Avec Mont-Saint-Guibert et Ottignies-Louvain-la-Neuve, Chastre était l'une des dernières communes à ne pas travailler avec l'IBW (Intercommunale du Brabant wallon) dans le cadre de la collecte des déchets ménagers.
- Publié le 15-10-2015 à 06h00
Ce ne sera plus le cas à partir de janvier prochain et l'arrivée des poubelles à puce.
"Chastre est la première commune à faire le pas dans cette voie en Brabant wallon et ce n'est pas étonnant vu qu'elle n'avait qu'à passer la tête au-dessus du mur pour voir comment cela se passe à Gembloux et à Sombreffe qui ont déjà adopté le procédé, souligne Étienne Offergeld, directeur du département déchets de l'IBW. Comme d'autres communes intéressées, nous allons observer cela de près afin d'en voir les avantages et les inconvénients. Et si d'autres communes veulent passer à ce système, on pourra penser alors aux économies d'échelle. En attendant, nous ne poussons pas à une généralisation de ce système vu que les problèmes diffèrent d'un endroit à l'autre et d'une commune à l'autre."

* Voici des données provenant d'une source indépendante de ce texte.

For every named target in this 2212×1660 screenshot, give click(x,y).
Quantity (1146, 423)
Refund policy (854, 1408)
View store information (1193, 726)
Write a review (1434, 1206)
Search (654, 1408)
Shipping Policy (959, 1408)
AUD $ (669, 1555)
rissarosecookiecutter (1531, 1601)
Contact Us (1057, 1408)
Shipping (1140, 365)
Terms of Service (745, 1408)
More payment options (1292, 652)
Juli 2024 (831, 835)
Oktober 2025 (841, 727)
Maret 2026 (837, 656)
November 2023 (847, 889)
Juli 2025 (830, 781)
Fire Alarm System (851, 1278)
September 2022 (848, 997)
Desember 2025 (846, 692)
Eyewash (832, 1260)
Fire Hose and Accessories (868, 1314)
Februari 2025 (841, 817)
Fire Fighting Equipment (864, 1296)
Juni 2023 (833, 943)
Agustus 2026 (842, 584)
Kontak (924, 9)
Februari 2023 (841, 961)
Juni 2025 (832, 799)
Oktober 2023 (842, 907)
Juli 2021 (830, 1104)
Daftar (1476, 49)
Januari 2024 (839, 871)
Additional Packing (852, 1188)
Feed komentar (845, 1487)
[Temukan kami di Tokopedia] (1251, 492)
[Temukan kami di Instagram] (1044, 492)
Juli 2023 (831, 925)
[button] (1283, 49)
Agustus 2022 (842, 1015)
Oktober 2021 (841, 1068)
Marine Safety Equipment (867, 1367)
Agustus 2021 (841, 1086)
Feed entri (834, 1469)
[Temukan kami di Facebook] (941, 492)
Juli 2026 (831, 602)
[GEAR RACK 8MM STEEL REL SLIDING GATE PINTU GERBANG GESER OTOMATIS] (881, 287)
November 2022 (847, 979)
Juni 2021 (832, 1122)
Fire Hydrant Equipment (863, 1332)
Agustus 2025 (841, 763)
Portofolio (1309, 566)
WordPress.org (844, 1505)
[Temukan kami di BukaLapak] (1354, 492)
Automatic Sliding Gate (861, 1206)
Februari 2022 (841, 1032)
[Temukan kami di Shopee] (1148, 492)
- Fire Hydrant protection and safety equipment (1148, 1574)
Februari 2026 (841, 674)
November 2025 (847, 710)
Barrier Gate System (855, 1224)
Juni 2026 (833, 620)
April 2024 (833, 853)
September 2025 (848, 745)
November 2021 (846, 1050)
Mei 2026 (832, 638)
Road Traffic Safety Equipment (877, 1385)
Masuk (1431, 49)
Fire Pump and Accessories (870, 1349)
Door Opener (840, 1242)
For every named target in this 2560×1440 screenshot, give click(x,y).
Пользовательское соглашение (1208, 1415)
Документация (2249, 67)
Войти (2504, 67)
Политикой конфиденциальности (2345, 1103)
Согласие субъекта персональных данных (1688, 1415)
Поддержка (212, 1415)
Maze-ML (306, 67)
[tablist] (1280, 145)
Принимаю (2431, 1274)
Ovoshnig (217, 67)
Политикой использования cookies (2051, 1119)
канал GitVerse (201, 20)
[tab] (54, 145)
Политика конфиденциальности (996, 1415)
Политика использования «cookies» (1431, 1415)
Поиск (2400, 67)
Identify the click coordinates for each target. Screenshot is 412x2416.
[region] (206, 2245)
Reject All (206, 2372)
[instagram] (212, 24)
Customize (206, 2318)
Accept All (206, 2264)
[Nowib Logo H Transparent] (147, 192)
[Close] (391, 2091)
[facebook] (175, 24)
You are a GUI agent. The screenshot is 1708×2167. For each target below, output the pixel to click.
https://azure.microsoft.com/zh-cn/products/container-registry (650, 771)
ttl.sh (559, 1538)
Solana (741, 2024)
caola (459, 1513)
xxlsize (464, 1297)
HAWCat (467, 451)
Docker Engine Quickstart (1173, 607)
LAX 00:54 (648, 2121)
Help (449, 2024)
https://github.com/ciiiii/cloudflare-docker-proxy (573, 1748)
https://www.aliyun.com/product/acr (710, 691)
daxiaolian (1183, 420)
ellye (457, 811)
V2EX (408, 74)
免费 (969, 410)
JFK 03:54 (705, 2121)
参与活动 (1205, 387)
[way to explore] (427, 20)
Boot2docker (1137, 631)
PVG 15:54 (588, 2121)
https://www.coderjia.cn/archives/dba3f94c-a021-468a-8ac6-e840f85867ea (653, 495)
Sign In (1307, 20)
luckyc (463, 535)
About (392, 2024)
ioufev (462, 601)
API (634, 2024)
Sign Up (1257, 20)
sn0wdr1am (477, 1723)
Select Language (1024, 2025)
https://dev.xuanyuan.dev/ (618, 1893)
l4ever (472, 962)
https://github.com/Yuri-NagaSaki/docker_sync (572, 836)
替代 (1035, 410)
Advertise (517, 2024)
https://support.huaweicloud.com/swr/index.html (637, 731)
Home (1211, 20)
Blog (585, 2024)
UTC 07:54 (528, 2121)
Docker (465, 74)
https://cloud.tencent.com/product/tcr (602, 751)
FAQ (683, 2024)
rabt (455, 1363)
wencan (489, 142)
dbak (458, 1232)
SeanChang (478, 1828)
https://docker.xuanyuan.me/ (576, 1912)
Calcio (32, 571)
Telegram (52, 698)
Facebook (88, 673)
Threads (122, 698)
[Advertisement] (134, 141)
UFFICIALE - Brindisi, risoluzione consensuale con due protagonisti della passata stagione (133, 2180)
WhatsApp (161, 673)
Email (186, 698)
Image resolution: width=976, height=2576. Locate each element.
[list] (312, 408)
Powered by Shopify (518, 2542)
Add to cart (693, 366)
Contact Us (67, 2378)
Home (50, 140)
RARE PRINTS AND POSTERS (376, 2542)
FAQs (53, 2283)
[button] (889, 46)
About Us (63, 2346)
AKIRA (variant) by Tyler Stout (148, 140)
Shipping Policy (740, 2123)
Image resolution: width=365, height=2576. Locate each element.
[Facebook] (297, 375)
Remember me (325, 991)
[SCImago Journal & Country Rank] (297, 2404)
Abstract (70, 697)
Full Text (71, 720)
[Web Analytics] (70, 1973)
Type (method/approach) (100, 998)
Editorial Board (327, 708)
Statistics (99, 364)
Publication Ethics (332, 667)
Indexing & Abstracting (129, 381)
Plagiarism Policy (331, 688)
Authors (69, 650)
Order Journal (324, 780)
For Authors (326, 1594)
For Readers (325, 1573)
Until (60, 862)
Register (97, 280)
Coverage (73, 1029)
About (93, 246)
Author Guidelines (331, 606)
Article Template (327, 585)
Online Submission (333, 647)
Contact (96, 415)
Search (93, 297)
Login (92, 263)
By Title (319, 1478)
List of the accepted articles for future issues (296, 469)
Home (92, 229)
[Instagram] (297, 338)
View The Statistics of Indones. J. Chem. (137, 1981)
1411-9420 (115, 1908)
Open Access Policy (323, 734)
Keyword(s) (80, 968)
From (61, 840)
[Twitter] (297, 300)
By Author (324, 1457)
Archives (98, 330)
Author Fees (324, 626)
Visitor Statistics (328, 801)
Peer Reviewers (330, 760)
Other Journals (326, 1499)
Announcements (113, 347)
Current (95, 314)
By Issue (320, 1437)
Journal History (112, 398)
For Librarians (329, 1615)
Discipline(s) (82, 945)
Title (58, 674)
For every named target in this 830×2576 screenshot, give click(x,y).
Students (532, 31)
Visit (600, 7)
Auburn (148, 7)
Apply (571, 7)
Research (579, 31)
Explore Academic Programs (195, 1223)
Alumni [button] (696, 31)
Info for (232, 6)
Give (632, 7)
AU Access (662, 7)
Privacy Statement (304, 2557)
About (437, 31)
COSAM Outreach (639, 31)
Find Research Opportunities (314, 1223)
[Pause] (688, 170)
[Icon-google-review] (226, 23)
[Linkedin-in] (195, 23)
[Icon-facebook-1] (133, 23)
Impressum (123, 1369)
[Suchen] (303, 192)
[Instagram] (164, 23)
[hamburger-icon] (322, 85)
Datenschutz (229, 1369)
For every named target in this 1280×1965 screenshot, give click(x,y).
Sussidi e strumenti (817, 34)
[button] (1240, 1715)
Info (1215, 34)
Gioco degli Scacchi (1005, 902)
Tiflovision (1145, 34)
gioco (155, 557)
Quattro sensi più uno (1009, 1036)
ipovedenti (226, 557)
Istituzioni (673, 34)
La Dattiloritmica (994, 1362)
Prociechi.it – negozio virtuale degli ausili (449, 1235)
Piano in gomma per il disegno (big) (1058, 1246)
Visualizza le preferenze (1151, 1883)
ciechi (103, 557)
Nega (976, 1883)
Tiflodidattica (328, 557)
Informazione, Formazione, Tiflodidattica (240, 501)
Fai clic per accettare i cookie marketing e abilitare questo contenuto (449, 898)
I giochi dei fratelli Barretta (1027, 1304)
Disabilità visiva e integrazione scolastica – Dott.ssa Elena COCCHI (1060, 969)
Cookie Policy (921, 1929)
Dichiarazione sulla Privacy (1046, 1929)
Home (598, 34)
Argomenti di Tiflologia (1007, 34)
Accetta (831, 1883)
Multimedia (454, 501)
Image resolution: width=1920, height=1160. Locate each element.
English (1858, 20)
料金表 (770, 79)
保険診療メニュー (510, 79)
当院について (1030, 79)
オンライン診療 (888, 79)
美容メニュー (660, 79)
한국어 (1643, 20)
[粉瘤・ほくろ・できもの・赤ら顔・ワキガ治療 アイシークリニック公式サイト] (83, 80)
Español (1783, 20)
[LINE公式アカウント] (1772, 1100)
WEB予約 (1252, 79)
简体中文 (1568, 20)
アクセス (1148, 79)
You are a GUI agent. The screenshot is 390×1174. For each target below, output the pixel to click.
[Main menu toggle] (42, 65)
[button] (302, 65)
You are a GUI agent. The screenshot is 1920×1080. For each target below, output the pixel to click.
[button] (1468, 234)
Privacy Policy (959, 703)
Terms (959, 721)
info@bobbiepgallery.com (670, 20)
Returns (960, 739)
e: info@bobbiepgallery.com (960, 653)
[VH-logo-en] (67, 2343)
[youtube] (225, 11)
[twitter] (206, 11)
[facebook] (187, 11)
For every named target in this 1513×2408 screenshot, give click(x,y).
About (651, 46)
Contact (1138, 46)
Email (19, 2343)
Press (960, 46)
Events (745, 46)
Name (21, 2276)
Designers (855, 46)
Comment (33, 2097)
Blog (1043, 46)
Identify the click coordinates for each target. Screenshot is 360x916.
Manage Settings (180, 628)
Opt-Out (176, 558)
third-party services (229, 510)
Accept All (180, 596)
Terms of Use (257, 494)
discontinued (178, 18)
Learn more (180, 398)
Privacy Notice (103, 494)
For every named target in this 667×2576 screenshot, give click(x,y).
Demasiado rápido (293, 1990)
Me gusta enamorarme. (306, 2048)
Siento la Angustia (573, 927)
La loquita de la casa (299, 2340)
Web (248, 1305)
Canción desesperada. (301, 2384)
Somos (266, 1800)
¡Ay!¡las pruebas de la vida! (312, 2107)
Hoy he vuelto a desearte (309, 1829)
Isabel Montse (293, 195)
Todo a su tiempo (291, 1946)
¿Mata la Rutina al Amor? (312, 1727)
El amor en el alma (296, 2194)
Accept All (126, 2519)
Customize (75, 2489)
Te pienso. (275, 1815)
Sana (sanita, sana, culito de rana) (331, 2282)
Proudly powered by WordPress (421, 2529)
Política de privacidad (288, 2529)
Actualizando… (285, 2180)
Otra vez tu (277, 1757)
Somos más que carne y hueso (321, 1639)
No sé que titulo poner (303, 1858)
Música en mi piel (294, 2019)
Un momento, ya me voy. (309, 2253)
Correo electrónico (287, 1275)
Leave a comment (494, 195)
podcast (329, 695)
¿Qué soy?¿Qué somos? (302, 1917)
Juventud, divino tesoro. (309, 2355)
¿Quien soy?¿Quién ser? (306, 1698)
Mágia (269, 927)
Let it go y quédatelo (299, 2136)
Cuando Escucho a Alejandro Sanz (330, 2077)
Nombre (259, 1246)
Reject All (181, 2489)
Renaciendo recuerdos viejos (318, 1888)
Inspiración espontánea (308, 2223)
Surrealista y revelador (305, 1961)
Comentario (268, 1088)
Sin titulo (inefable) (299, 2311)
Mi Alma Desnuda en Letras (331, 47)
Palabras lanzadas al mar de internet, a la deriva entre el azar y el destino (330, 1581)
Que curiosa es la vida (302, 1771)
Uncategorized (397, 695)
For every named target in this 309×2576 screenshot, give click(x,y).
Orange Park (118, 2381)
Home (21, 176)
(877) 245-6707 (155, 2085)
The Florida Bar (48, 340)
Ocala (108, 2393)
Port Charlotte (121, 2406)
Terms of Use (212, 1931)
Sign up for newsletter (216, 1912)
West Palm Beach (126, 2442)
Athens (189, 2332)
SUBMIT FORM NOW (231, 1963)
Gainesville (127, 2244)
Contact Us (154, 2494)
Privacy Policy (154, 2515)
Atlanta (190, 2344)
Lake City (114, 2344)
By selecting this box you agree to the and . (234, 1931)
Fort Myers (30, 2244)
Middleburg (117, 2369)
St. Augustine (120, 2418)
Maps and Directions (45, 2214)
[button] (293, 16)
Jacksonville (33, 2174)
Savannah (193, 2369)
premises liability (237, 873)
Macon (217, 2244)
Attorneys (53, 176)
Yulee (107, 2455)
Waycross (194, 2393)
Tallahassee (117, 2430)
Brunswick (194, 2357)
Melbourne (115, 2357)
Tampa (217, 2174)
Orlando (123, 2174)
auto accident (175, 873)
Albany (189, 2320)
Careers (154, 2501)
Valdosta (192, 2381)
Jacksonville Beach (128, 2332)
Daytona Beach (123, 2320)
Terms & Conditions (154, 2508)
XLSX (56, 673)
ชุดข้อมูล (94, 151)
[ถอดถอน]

Comme expliqué ci-dessus, des réunions d'information pour les habitants sont organisées à Chastre pour le moment: "Mardi soir, la première réunion a rassemblé une centaine de personnes et d'après ce que l'on m'a rapporté, elle s'est déroulée dans un climat constructif et l'option des poubelles à puce n'a pas rencontré de grosse opposition."
Les poubelles à puce représentent-elles l'avenir en matière de collectes de déchets? "Il y a des avantages pour le collecteur au niveau de sécurité, de l'allégement de la charge et de la mécanisation", souligne Étienne Offergeld.
Mais il y a des inconvénients aussi et notamment dans un environnement urbain où les poubelles prennent de la place sur les trottoirs où elles restent jusqu'au retour de leur propriétaire notamment.
"La poubelle à puce constitue l'une des voies que nous étudions pour l'avenir mais ce n'est pas la seule. On évoque aussi la possibilité d'utiliser des conteneurs collectifs par exemple. Il ne faut donc pas se précipiter car je suis persuadé que beaucoup de choses vont changer en matière de déchets."
Et puis, que faire des matières organiques qui représentent 40% des déchets? Selon Étienne Offergeld, il faut aussi y aller par étapes car en Région wallonne, on n'a pas encore les moyens de transformer tous ces déchets de manière efficace.
Une certitude malgré tout, en janvier, tous les regards seront braqués sur les poubelles à puce de Chastre.